Dataset content:
* * * *

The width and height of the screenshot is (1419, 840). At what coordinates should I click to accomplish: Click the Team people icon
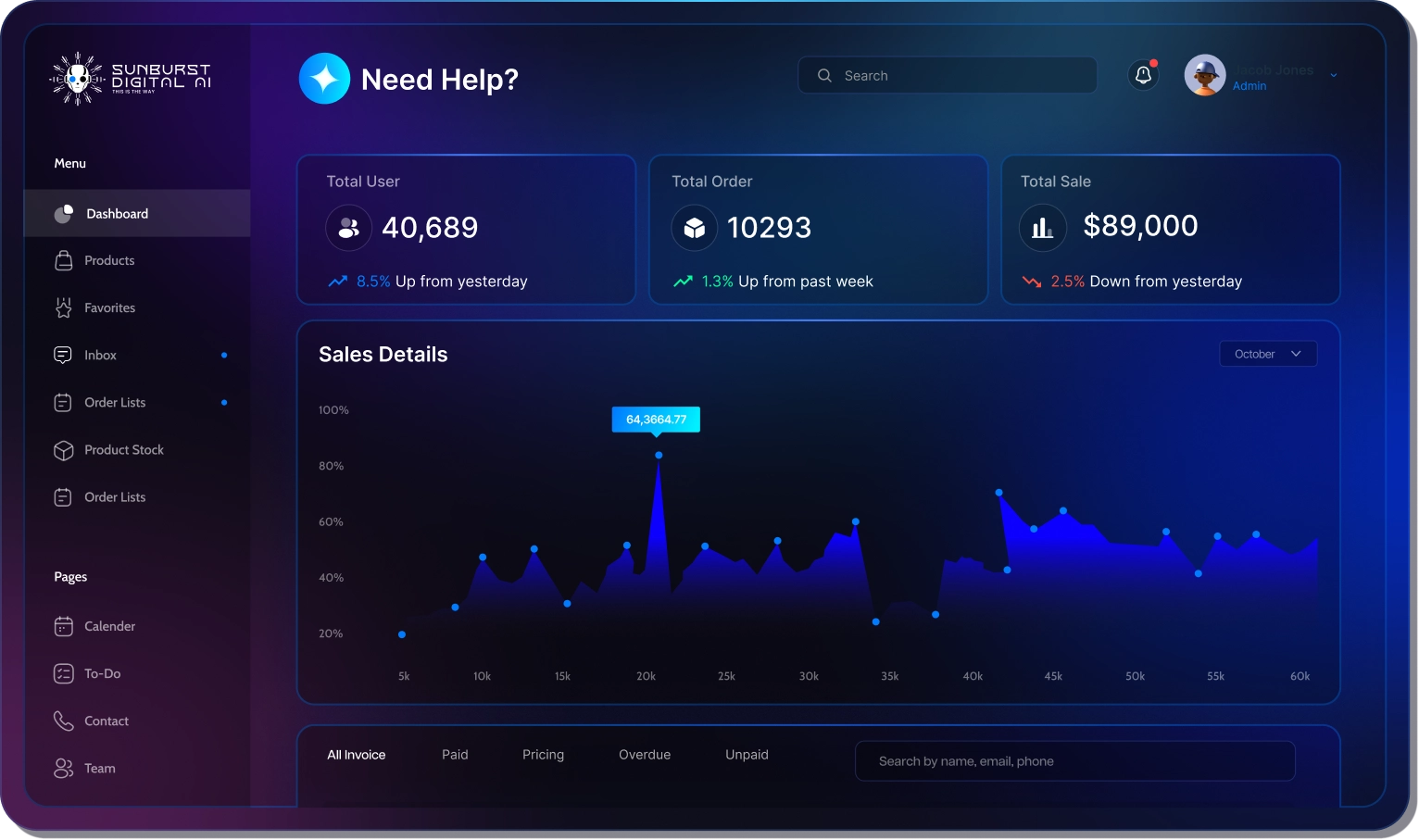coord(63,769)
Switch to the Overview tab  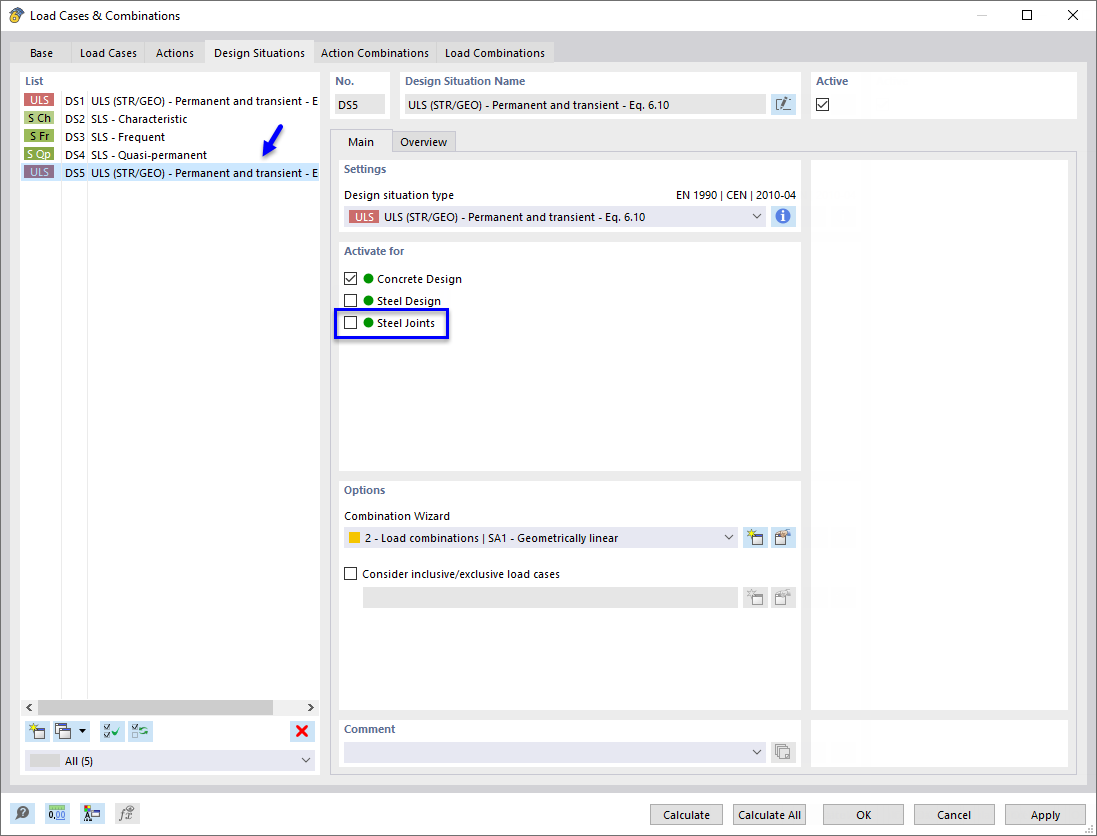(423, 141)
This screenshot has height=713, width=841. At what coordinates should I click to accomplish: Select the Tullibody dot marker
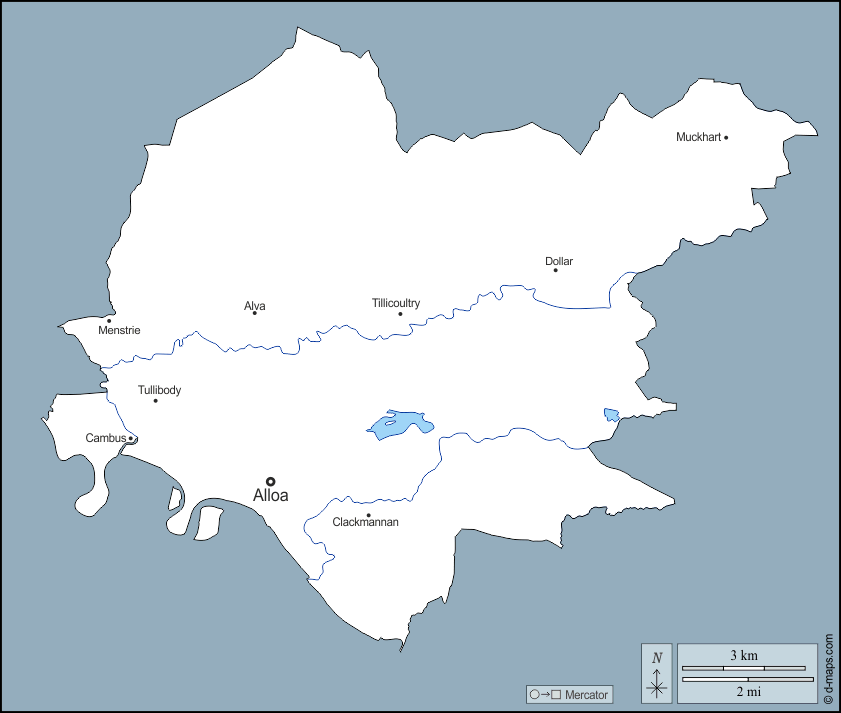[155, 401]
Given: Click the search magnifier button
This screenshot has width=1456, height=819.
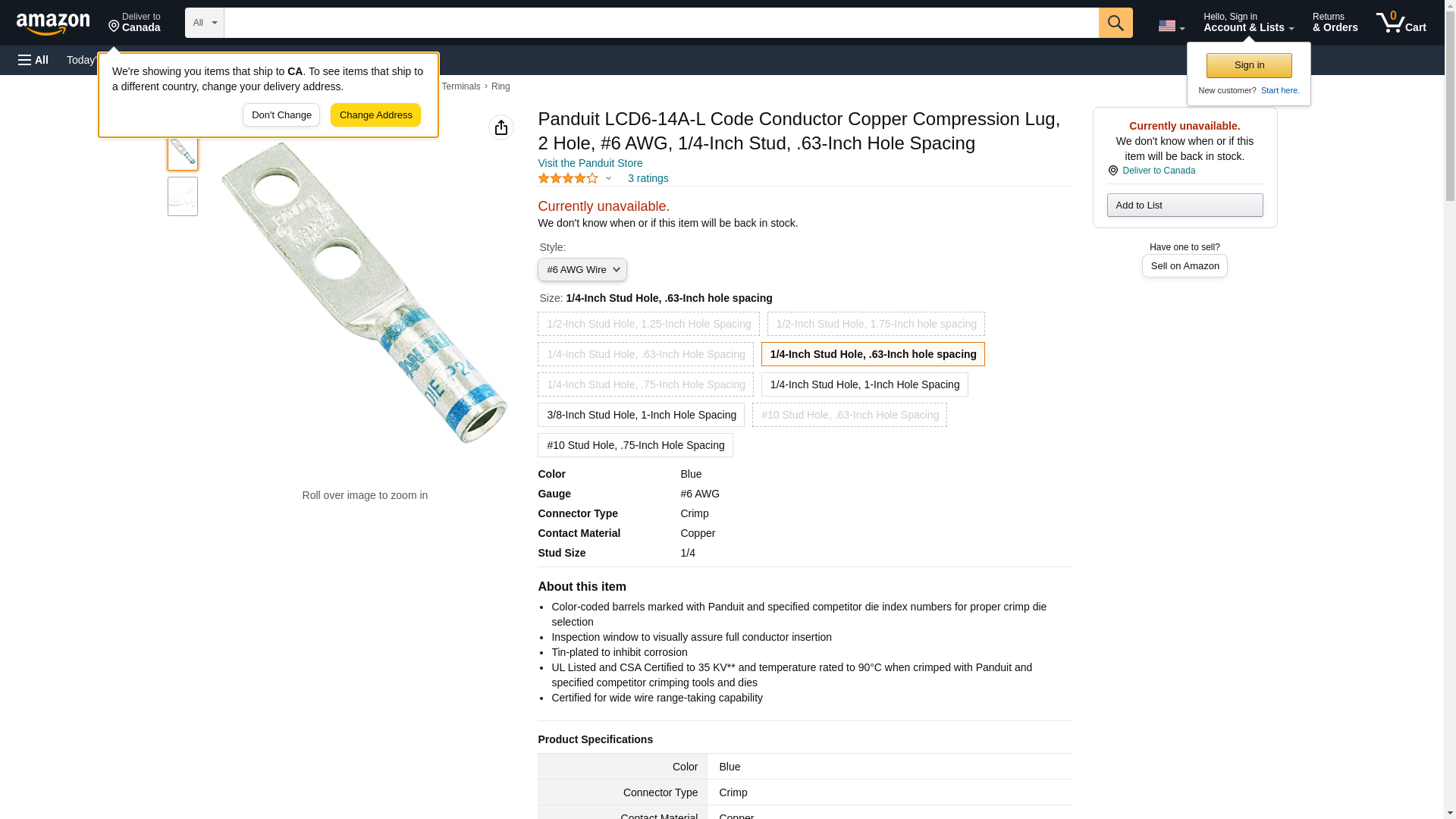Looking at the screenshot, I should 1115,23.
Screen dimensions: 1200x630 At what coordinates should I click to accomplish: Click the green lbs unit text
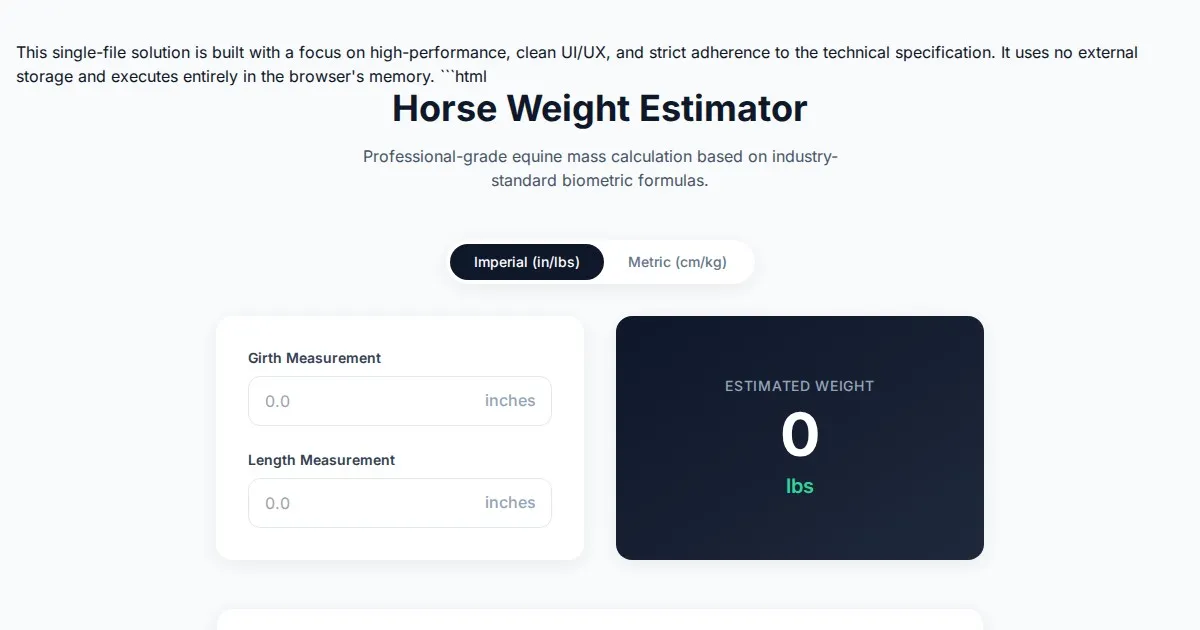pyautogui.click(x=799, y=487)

* * * *

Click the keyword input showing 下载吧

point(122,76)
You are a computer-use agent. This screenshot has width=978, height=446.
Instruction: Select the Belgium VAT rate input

* * * *

Your task: Above are the lines; repeat exactly the ones from the line containing "You are a computer-use" down to the line containing "Instruction: Select the", both inclusive.

Written answer:
You are a computer-use agent. This screenshot has width=978, height=446.
Instruction: Select the Belgium VAT rate input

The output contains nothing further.